BEGIN

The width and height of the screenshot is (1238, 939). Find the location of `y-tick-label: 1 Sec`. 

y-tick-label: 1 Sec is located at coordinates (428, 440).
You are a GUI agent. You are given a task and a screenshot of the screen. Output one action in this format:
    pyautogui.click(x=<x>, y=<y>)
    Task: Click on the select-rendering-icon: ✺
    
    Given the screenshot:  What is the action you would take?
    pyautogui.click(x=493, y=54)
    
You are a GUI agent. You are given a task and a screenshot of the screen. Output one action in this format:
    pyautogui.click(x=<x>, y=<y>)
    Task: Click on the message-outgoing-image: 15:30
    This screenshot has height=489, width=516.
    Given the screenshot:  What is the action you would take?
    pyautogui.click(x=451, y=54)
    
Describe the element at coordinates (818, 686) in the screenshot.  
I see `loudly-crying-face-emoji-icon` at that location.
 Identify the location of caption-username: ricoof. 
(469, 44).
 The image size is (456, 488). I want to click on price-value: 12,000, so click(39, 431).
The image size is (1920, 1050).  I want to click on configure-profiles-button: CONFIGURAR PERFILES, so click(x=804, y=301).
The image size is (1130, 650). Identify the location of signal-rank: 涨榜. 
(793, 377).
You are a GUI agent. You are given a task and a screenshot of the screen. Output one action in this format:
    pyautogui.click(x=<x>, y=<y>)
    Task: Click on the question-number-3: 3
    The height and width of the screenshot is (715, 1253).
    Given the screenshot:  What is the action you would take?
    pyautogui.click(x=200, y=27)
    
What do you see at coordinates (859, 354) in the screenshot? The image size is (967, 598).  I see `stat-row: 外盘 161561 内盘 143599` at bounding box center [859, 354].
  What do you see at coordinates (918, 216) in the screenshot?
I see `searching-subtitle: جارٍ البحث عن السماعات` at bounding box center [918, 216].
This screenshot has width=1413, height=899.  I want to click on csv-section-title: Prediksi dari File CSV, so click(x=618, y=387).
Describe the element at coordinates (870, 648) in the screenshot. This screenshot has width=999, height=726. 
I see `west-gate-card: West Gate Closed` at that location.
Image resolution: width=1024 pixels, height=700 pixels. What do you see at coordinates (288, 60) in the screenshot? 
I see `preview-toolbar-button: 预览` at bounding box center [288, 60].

END

* [INSTRUCTION]: Pick out every line in the records above that contains the string "icon", and copy each one in full.

* [YOUR RESPONSE]:
    Task: Click on the select-rendering-icon: ✺
I see `loudly-crying-face-emoji-icon` at that location.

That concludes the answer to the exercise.